● **What is being asked**
Quote each of the records below word for word, leaving out the pictures.

● **Extracted records**
-- Begin --

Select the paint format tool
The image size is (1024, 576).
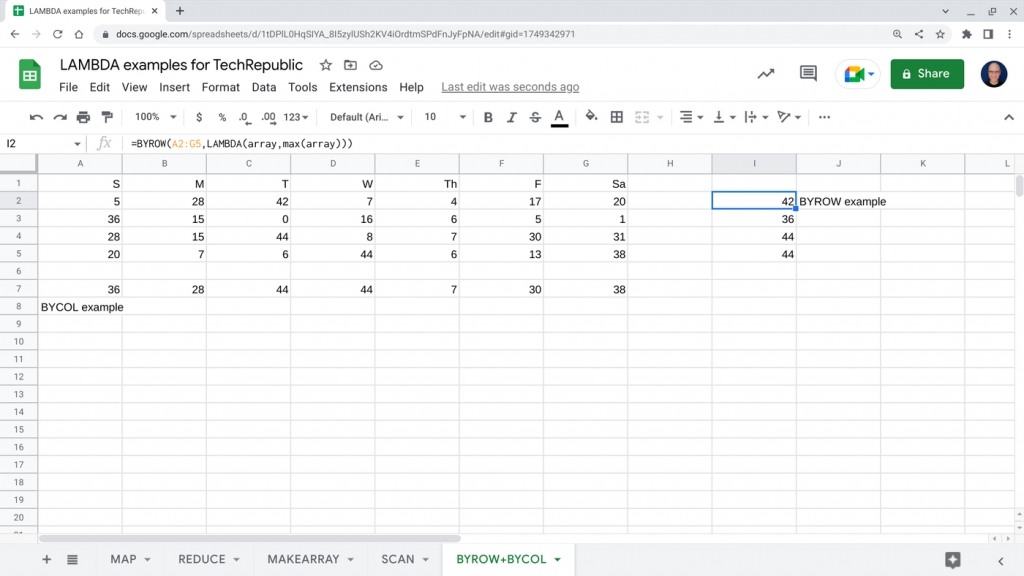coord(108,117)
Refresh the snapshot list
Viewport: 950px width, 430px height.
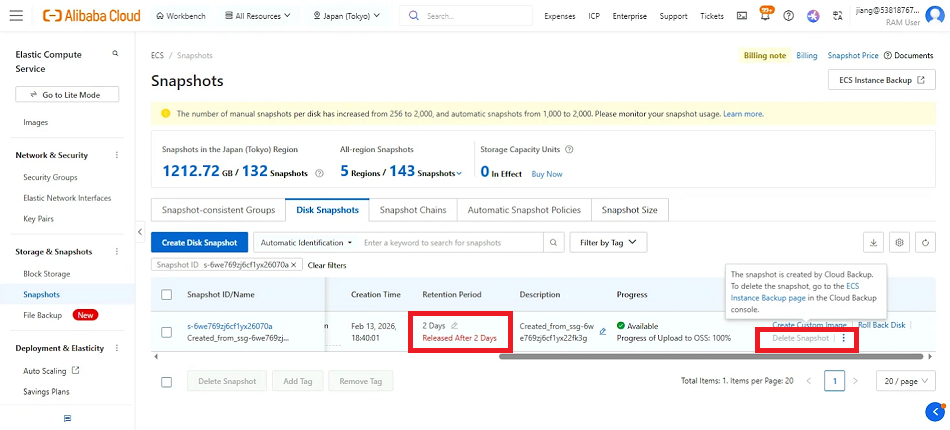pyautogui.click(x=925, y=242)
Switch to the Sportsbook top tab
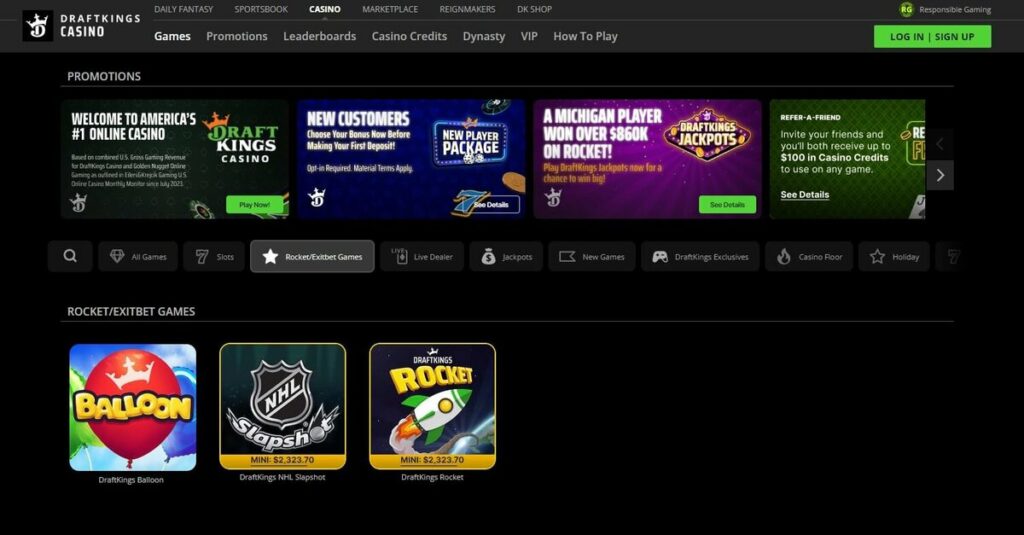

-- End --

● **The response**
Select the paint format tool
The image size is (1024, 576).
coord(108,117)
Refresh the snapshot list
Viewport: 950px width, 430px height.
pyautogui.click(x=925, y=242)
Switch to the Sportsbook top tab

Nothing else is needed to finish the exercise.